In 1961, when he was teaching at Indiana University, a casual conversation with John Gagnon of the university’s Institute for Sex Research, founded by Alfred C. Kinsey, prompted him to write “The Other Victorians.”

Marcus returned to Columbia as an associate professor in 1963. He became a full professor of English in 1967 and the George Delacorte professor in the humanities in 1976. He twice served as chairman of the Department of English and Comparative Literature.

He was also a principal investigator in the Columbia Project on Conflicts in Values and Health Care. He became a professor emeritus in 2004. Marcus’ many books also included “Representations: Essays on Literature and Society” (1976); “Doing Good: The Limits of Benevolence” (1978), with Willard Gaylin, Ira Glasser and David Rothman; and “Freud and the Culture of Psychoanalysis” (1984).

He edited “The World of Modern Fiction” (1967); “Art, Politics and Will: Essays in Honor of Lionel Trilling” (1977), with Quentin Anderson and Stephen Donadio; “Medicine and Western Civilization” (1995), with David Rothman and Stephanie Kiceluk; and a series of books called “Psychoanalysis and Culture,” with Arnold Cooper.
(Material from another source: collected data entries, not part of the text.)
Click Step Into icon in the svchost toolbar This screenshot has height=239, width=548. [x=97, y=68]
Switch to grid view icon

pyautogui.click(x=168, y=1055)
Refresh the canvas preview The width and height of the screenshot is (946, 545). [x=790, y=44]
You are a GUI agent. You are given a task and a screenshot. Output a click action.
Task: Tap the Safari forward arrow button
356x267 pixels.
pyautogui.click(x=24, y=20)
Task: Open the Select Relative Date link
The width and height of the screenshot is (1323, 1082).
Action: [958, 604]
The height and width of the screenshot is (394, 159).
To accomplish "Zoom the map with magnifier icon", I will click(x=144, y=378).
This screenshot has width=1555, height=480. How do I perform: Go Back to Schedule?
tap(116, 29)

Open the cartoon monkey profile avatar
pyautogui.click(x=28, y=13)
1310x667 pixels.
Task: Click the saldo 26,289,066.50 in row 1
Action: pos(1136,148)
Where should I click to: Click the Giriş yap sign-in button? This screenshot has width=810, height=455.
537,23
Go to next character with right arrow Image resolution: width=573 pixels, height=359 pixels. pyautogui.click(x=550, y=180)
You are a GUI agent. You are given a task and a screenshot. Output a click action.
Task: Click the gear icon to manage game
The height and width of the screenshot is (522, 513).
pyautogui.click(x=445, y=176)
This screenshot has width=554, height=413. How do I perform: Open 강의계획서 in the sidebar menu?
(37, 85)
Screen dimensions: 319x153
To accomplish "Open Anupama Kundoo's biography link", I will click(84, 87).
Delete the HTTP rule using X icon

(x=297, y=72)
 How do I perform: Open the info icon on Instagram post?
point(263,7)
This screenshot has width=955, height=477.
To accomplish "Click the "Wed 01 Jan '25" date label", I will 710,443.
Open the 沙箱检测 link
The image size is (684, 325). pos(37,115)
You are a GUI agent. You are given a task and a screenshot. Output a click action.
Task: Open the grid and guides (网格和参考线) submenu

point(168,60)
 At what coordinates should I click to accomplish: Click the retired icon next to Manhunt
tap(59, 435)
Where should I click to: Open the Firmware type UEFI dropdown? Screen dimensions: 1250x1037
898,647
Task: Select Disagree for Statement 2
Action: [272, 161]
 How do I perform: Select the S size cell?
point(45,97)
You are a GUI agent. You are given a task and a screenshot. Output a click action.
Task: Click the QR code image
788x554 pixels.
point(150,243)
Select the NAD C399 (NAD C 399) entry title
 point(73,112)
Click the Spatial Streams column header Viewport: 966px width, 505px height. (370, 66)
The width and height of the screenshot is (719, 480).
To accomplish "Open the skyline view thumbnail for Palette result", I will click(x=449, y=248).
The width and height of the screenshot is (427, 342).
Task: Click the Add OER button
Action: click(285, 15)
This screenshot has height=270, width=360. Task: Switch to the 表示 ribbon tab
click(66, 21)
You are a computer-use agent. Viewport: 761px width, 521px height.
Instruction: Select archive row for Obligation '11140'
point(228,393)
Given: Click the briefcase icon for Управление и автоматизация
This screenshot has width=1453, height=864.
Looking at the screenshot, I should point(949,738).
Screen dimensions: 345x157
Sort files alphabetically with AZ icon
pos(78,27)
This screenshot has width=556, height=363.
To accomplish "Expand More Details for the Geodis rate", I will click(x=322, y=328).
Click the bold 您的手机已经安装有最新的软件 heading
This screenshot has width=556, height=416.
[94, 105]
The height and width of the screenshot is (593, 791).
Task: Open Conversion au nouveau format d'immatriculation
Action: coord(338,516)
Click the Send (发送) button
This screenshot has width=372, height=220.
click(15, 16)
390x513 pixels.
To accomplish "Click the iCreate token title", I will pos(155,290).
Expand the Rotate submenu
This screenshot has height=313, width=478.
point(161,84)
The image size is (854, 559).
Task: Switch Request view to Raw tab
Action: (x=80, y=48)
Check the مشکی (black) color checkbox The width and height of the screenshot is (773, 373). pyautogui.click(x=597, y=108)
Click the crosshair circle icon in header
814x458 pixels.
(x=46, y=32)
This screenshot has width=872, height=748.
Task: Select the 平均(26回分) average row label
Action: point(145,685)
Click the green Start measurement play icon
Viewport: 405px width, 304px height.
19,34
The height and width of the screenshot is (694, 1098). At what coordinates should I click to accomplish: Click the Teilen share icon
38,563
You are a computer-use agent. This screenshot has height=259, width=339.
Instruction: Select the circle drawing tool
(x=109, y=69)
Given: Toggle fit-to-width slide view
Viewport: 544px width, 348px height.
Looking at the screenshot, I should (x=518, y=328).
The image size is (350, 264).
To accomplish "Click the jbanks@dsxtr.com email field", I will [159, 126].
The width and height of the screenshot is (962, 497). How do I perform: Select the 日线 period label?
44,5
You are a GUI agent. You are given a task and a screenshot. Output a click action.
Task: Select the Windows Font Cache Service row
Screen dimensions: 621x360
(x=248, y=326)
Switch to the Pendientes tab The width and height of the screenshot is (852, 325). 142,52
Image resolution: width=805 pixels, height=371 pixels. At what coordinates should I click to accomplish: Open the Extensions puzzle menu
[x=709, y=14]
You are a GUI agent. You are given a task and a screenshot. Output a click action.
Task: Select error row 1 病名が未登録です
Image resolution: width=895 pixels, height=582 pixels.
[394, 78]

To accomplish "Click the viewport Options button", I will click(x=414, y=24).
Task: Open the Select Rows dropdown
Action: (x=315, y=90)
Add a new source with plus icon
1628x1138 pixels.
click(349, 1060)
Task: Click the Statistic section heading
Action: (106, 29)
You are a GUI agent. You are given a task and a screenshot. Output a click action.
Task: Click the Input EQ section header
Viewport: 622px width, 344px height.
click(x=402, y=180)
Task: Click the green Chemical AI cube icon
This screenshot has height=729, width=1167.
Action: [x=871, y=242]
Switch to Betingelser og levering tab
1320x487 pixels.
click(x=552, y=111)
In 1997, Columbia bestowed the Mark Van Doren Teaching Award on Marcus for his “humanity, devotion to truth and inspiring leadership.”

His first marriage ended in divorce. He married Lenzer, a German sociologist, in 1966. In addition to her, he is survived by their son, violinist John Nathaniel Marcus, and a grandson.

In his book on the social scientist and Karl Marx collaborator Friedrich Engels — “Engels, Manchester and the Working Class” (1974) — Marcus lamented the decline of literary criticism “into aesthetic or political fashionability on the one side and academic stupor on the other.”

“Literature and literary criticism are very little if they cannot sustain the claim to cognitive status,” he argued. “Literary criticism, the study of literature, is nothing if it is not the study of meaning and meanings as they appear essentially in the forms of literature. It is, in addition, and by means of its own activity, the creation of further meaning.”